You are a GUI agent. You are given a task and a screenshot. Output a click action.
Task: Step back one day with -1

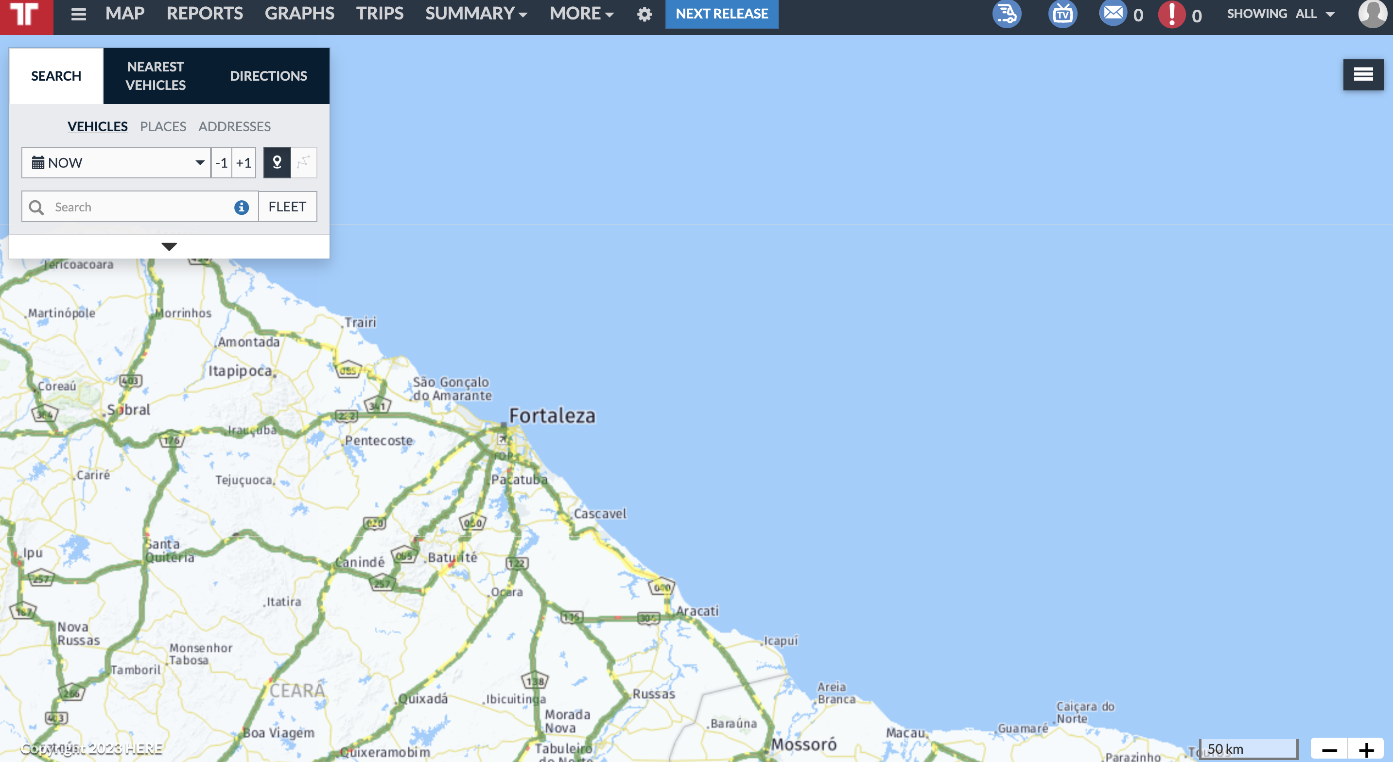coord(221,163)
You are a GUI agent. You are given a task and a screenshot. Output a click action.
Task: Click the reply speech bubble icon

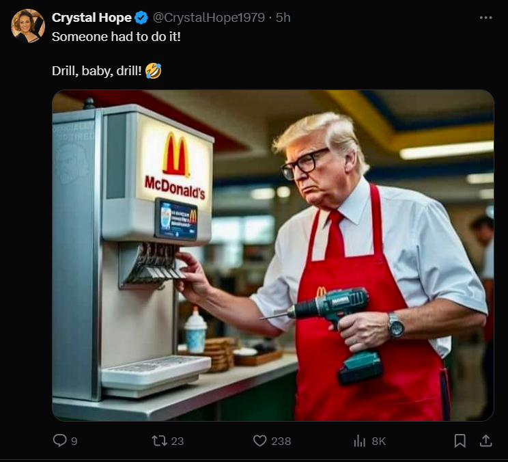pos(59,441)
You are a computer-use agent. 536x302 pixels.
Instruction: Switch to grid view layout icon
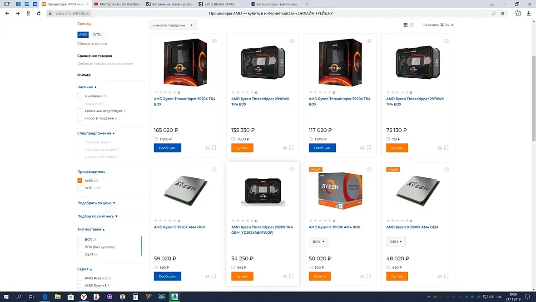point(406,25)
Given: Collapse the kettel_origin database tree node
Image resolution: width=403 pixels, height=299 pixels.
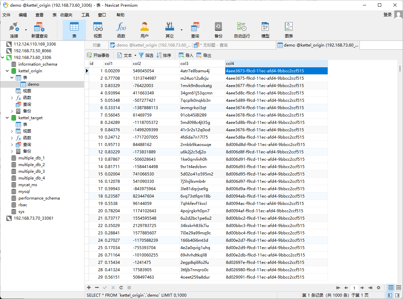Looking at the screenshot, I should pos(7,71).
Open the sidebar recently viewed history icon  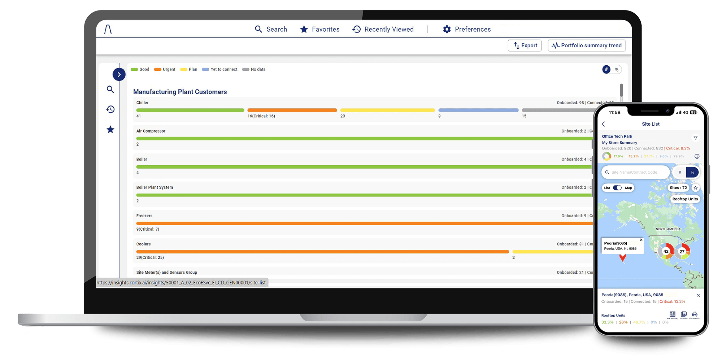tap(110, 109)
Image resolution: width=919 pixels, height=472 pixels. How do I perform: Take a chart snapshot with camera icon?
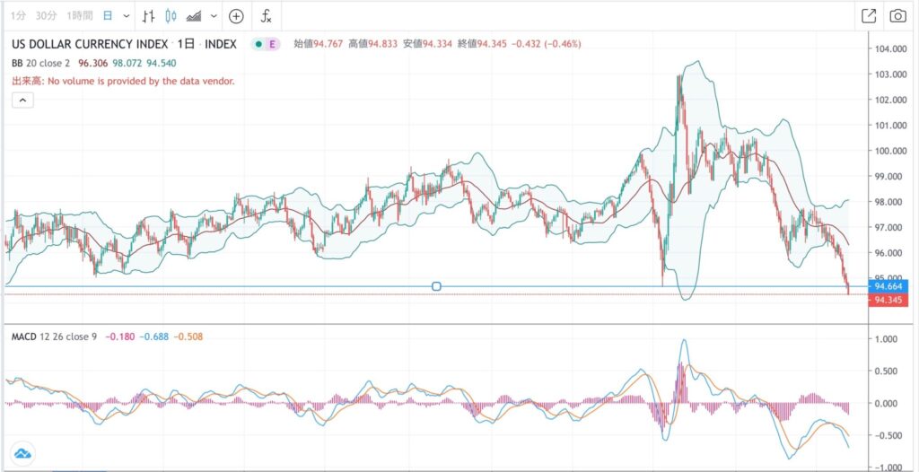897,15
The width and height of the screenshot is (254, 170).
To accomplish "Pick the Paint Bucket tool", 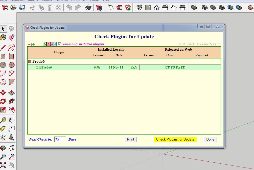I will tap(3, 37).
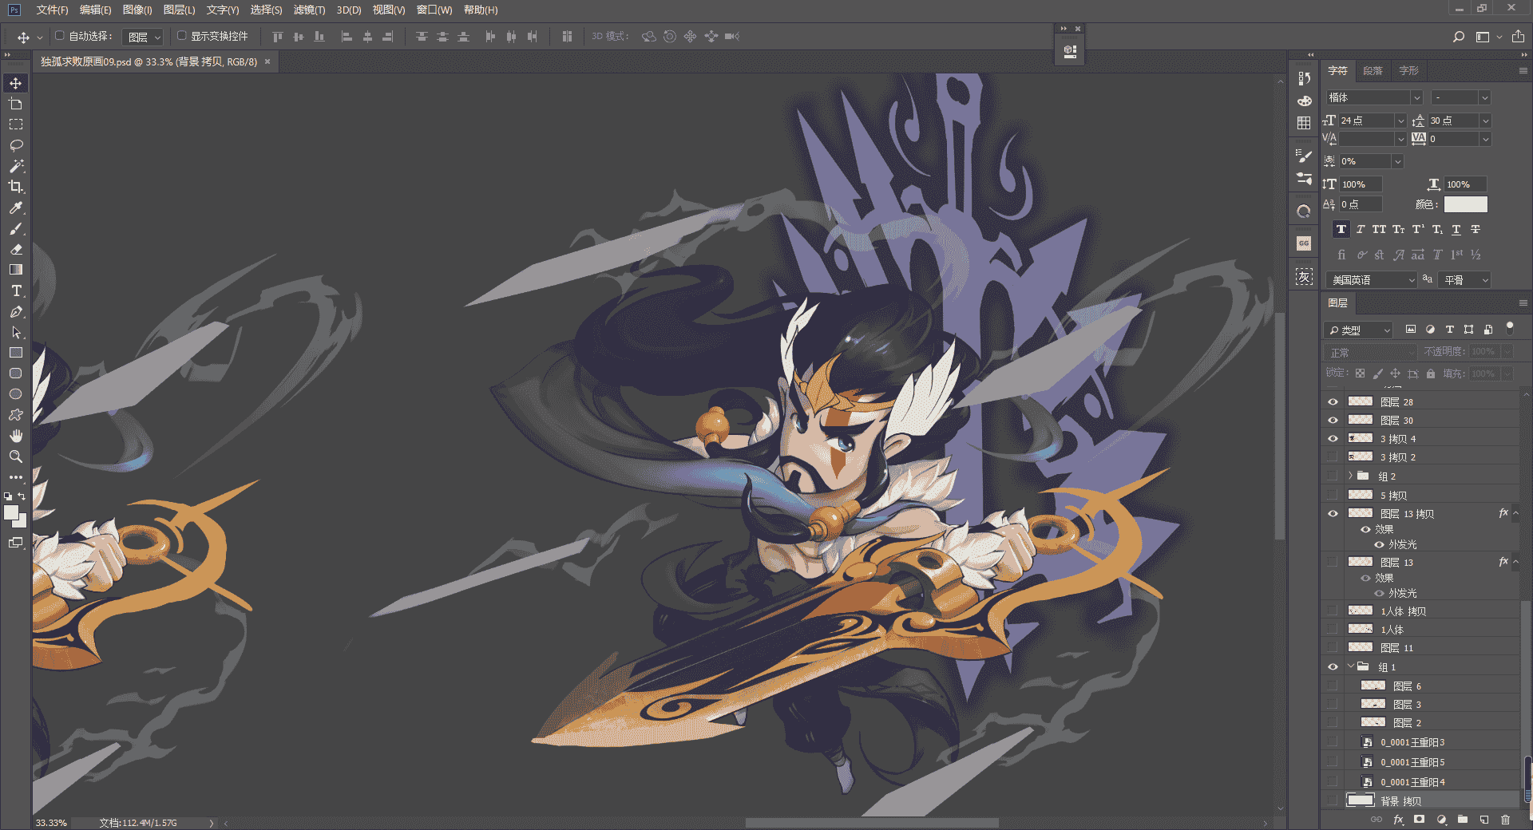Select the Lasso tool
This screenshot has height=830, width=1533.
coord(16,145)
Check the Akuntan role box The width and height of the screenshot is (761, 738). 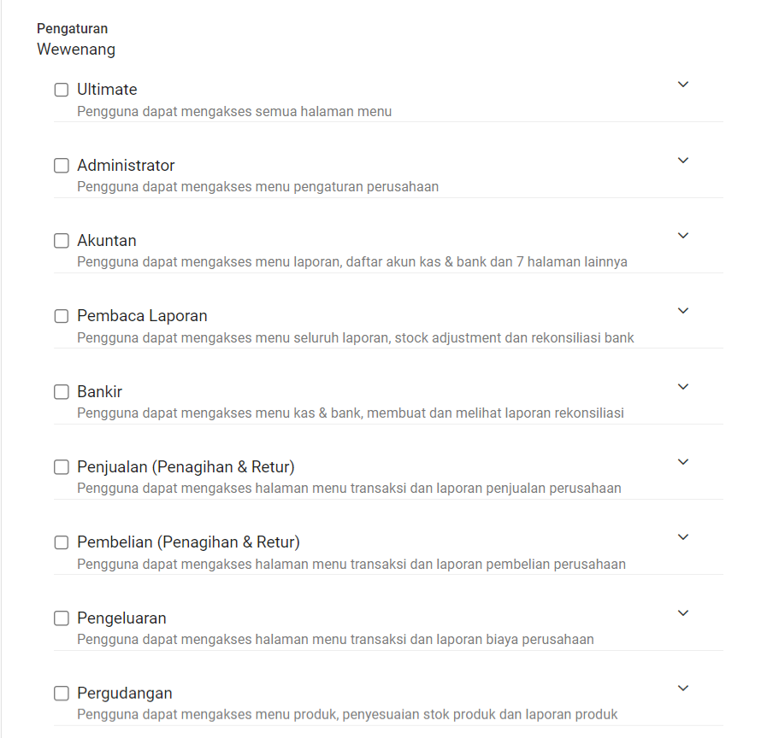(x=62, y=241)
+===+
In the records above, find the line containing "Task: Click the reply speech bubble icon" and the line containing "Given: Collapse the", then give both of them again word for word along with every line between. Omit any pictures.

Task: Click the reply speech bubble icon

pos(59,441)
You are a computer-use agent. 536x302 pixels.
Instruction: Switch to grid view layout icon
point(406,25)
Given: Collapse the kettel_origin database tree node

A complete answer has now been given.